CLL is an interesting disease because it’s one of the only cancers that does not require a biopsy of something for a diagnosis.

So, we can, actually, make the diagnosis of CLL based on the peripheral blood. So, just a blood draw in somebody’s doctor’s office. Usually, CLL is diagnosed in the asymptomatic stage. So, somebody goes to their primary care doctor, has blood drawn usually for another reason, and is found to have a high white blood cell count or sometimes even a fairly normal white blood cell count but a high percentage of lymphocytes. That certain type of cancerous white blood cell. So, the next step in the diagnosis then is something called peripheral blood flow cytometry, which is a specialized test where we look at the markers or antigens on the surface of white blood cells.

So, there is kind of a code of these markers on the surface of all of your blood cells that can tell what type of cells they are. So, for CLL in particular, we’ll see that the cells express some of the normal markers we would see on a normal B lymphocyte.

Things like CD19, CD20, CD23. But they also express a marker called CD5, which is found on normal T lymphocytes but shouldn’t be found on B lymphocytes.

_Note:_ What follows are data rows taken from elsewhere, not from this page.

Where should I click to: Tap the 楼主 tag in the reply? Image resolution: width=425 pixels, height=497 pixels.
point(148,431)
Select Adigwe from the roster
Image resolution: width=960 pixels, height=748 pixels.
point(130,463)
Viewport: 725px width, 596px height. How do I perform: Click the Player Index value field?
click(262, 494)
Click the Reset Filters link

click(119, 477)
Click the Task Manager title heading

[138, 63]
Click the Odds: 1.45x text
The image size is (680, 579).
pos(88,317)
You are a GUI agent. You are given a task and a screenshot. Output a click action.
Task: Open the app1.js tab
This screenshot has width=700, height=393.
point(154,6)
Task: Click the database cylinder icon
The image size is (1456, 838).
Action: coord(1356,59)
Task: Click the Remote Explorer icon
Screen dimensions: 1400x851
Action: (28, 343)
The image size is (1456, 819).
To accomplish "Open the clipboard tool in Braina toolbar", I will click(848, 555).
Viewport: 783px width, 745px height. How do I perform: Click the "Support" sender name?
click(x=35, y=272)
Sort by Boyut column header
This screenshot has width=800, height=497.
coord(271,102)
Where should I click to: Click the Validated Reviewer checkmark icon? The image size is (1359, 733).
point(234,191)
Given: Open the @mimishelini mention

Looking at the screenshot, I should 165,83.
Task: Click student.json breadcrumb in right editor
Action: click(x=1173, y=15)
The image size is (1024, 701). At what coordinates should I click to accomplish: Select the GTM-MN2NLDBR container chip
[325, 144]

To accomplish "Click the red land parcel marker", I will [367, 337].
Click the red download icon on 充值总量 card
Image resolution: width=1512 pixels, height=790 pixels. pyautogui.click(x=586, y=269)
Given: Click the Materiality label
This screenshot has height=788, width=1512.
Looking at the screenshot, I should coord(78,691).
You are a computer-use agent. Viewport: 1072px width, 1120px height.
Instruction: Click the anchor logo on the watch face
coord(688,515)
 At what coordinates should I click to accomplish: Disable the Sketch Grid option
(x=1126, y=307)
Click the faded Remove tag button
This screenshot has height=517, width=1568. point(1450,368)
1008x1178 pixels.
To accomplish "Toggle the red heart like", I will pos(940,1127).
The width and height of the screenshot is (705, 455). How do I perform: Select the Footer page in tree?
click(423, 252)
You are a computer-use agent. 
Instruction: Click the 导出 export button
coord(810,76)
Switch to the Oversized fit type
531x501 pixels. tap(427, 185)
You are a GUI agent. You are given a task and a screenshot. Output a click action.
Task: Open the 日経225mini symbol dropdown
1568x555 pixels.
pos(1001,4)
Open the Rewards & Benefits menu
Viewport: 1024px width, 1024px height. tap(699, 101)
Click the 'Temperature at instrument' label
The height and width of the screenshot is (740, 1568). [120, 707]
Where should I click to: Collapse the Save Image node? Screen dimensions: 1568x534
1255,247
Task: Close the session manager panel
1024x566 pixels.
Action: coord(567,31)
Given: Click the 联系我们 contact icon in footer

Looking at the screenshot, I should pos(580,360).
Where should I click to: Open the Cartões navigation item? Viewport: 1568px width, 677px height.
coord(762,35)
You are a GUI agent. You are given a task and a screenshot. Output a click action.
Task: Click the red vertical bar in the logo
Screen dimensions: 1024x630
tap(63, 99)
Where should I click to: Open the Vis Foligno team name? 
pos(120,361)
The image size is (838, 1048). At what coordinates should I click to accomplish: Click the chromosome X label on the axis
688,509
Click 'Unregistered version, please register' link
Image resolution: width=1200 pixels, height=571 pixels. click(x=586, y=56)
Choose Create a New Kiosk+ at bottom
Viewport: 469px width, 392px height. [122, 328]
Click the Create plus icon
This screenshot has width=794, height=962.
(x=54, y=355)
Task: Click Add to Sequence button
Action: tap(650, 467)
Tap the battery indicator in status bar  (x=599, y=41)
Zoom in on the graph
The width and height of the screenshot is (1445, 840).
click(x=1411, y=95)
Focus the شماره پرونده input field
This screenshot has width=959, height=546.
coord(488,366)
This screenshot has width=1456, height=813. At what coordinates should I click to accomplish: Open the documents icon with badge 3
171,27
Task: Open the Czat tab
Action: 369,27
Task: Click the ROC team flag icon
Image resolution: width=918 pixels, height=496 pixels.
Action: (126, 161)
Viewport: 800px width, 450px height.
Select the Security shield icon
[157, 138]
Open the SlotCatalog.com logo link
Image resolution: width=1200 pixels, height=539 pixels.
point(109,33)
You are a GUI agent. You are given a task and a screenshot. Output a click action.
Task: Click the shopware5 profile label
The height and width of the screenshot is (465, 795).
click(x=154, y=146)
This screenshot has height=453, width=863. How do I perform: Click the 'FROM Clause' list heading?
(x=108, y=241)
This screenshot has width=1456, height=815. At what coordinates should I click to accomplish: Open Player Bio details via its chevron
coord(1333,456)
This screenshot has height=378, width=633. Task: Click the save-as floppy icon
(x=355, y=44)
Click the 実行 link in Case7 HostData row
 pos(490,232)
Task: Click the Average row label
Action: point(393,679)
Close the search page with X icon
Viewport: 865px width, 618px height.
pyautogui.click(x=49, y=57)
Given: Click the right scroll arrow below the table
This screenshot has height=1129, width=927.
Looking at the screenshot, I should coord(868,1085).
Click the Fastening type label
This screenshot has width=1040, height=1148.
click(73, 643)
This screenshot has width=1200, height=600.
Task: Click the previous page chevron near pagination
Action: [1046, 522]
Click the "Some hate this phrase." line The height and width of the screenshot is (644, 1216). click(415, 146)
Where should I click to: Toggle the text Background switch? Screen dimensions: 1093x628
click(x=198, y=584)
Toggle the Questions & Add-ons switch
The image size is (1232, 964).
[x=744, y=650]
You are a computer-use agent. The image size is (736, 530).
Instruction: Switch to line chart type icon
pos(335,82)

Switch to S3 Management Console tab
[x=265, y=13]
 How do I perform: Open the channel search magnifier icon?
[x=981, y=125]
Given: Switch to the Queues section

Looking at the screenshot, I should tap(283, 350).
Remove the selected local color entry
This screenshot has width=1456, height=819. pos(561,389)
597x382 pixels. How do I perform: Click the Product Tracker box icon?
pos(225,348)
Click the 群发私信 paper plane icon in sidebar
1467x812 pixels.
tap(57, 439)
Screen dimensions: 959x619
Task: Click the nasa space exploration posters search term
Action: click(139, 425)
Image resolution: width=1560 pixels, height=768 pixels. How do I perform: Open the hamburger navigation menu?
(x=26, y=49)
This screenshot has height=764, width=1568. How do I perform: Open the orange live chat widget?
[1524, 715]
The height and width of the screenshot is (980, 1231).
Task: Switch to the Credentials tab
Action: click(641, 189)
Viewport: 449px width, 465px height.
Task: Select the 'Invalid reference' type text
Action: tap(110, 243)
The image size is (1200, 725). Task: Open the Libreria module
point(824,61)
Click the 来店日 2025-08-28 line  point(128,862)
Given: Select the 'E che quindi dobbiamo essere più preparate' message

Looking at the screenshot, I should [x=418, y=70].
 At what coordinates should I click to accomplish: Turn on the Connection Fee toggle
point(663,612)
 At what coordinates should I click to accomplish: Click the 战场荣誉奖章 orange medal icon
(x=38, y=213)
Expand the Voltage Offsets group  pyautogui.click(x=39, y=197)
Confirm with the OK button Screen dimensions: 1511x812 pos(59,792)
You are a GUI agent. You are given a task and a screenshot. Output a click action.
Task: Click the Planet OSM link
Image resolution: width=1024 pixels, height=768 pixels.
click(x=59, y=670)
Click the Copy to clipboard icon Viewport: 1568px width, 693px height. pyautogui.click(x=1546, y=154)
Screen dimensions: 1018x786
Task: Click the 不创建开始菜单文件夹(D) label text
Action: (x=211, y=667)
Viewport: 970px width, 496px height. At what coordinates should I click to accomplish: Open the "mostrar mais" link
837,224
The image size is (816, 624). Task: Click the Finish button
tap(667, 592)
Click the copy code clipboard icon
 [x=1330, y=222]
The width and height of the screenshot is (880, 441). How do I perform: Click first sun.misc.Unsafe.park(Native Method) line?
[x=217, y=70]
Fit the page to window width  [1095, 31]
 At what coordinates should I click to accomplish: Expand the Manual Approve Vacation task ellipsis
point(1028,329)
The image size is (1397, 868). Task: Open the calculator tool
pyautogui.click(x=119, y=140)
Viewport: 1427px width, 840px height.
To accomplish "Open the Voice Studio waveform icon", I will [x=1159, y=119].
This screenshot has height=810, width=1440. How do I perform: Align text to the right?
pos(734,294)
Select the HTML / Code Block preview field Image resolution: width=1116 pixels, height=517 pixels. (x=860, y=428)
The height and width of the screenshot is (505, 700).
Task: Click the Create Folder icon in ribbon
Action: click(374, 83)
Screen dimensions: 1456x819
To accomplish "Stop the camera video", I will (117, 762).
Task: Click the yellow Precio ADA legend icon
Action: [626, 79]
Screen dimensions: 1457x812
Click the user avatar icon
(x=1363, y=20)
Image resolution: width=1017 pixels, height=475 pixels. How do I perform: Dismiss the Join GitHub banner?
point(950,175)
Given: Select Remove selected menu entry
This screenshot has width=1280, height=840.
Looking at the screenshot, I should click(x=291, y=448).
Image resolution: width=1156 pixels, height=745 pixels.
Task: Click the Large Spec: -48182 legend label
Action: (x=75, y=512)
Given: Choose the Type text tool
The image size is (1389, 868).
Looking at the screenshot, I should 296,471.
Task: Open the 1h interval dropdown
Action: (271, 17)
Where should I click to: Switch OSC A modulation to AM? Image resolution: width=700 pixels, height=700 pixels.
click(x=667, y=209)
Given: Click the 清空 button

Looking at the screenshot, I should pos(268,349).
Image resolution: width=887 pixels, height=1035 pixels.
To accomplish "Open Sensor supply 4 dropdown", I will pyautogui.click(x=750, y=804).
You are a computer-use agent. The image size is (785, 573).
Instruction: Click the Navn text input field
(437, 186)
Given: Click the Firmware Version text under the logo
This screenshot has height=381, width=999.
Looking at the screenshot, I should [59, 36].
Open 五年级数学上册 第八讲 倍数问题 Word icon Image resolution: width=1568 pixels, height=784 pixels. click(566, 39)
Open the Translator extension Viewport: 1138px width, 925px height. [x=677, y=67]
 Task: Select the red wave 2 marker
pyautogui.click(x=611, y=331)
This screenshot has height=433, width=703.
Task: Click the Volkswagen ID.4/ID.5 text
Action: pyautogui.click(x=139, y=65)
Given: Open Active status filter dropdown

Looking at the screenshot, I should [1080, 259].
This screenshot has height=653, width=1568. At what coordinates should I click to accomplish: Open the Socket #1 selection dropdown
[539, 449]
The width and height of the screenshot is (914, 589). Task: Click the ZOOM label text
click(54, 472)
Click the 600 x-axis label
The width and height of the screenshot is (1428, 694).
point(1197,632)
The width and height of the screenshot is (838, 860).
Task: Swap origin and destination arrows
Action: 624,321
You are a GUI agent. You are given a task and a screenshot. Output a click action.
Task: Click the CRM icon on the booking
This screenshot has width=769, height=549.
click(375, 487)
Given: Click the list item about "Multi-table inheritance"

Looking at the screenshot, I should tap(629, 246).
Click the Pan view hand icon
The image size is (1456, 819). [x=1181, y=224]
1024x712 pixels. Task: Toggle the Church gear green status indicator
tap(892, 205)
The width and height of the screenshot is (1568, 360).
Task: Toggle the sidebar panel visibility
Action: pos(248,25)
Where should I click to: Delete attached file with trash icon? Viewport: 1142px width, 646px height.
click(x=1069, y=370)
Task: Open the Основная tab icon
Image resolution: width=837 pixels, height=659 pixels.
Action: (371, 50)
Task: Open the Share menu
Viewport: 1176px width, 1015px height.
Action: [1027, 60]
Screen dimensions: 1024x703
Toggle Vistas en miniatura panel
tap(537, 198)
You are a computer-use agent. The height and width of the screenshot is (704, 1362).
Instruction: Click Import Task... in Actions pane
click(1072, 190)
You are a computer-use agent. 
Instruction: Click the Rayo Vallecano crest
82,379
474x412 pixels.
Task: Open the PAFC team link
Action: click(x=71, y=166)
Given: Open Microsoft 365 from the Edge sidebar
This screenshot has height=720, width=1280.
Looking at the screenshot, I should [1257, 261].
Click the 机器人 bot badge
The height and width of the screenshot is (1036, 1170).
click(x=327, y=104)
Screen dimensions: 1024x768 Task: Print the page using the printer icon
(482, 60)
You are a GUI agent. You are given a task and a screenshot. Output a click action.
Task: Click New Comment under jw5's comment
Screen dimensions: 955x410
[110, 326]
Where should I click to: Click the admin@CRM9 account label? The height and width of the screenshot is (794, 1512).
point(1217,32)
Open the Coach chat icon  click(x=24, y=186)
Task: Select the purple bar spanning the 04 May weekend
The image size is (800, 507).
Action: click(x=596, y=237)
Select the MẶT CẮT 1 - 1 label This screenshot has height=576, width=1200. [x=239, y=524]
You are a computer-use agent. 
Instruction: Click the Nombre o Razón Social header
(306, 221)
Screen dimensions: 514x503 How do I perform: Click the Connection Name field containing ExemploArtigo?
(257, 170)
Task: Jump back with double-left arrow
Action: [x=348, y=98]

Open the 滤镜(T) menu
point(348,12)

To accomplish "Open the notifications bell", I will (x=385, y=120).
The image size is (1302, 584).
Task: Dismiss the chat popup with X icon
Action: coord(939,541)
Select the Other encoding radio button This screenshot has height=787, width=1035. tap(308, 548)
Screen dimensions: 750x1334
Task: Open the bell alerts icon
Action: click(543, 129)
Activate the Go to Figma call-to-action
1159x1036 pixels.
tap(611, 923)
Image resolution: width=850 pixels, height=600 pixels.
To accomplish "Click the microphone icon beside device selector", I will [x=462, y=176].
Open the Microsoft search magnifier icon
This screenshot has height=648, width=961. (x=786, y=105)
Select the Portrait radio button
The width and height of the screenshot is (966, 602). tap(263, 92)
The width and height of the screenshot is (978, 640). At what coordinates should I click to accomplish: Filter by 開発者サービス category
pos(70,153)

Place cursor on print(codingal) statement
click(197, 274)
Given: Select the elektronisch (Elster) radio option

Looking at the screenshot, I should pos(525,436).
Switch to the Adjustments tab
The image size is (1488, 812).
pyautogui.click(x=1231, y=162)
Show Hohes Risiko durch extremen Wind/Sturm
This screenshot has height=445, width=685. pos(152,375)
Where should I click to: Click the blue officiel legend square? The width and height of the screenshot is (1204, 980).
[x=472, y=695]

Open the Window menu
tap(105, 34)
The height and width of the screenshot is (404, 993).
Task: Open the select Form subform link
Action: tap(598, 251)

And so, this collection of surface markers can make the diagnosis of CLL. Sometimes, we do need to do extra studies like a bone marrow biopsy or a lymph node biopsy. But often times, those are not necessary at the time of diagnosis.

Katherine:                  

When you meet with patients, Dr. Woyach, what are some common misconceptions that you hear about?

Dr. Woyach:               

I think the biggest thing that I hear, and granted I see a lot of patients after they’ve been diagnosed by someone, gone to see an oncologist and then, come to me after, but one of the common things that I hear is that somebody has told them along the way that they have the good type of cancer, which I think is not a very helpful thing to hear as a patient because, of course, no cancer is a good type of cancer.

I think it’s important to note that CLL is one that has a lot of treatment options and usually extended survival. But I think that’s one of the most common misconceptions that I hear.